I’ve been using GPT-4 through the chat interface for a few months and I don’t get the hype.

I routinely run into programming problems it can either only solve with great difficulty after lots of handholding or not at all.

When it does find a solution, just figuring the solution out myself might have taken around the same amount of time, at worst. And I usually have to do manual improvements at the end anyway.

As you add requirements in the same chat, it often ‘forgets’ previous requirements. You then have to remind it.

ChatGPT clearly lacks understanding and merely strings words together.

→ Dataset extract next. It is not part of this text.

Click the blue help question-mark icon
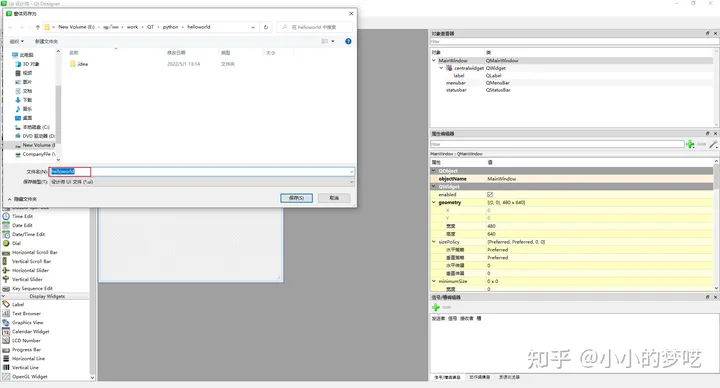Image resolution: width=720 pixels, height=388 pixels. pyautogui.click(x=348, y=41)
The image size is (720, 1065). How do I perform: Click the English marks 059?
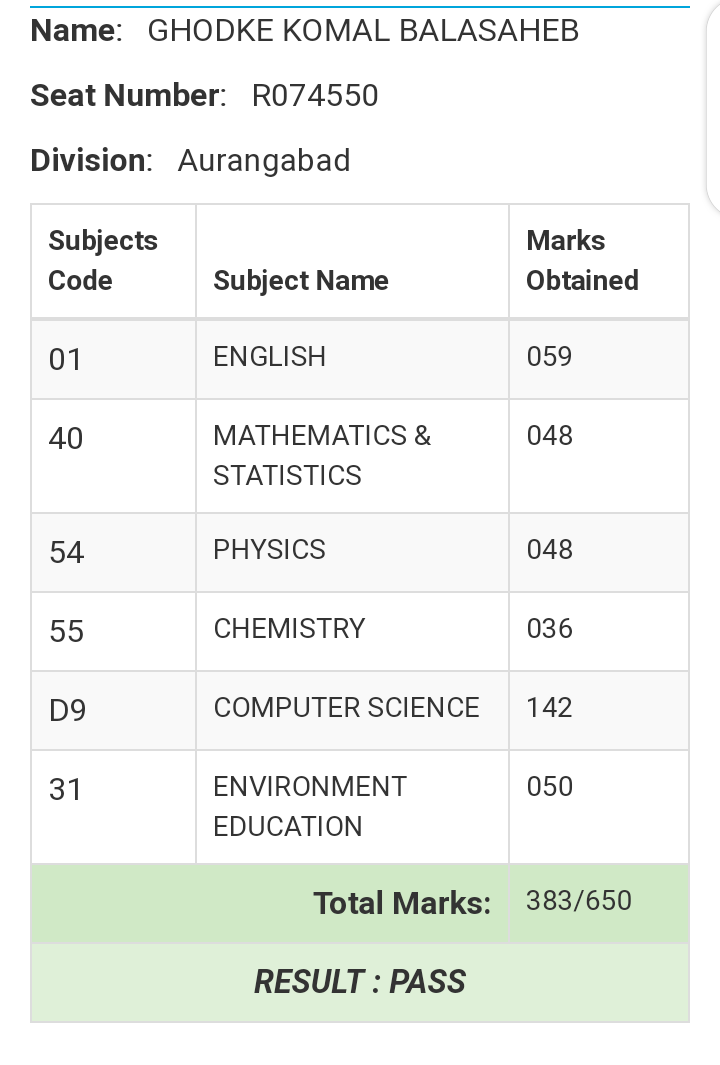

It’s pretty good at generating boilerplate code or something like a Fibonacci algorithm, but that’s either too basic for real-world use cases or stuff programmers can just look up. Like, it seems decent at solving problems that are already well understood, but it’s stumped easily by new problems.

It’s sometimes useful for creating logos and other images. For example, I used it to create the [Quote Checker](https://www.quote-checker.com) logo. But once you ask it to make changes to an image it generated, all hell breaks loose. It seems unable to modify only the aspect you want modified – in all my attempts, it modified other parts of the image, too, and that usually reduces the quality because the previous version was already a local optimum, or close to it.

Also, if you tell it NOT to do something, like not include an elephant in an image, say, the resulting image almost always includes an elephant. (There’s a somewhat interesting similarity here to how people can’t help but think of elephants when you tell them not to, but given that GPT works completely differently from how the mind works, I hesitate to ascribe any deep meaning to that similarity.)

My prediction is that ChatGPT will not get *qualitatively* better simply by throwing more training data at it. I think it’s asymptotically approaching the cap on how much a program can achieve without genuine understanding.

GPT-4 is useful; it’s a net positive and certainly better than tools like Siri, which hasn’t improved ~at all since its release. But GPT-4 is not deserving of the hype. I don’t turn to it for help often. There are also ethical issues around spending money on OpenAI products given their CEO Sam Altman’s [dishonesty](/posts/sam-altman-s-hidden-motive) and his spreading of immoral philosophical doctrines such as the precautionary principle.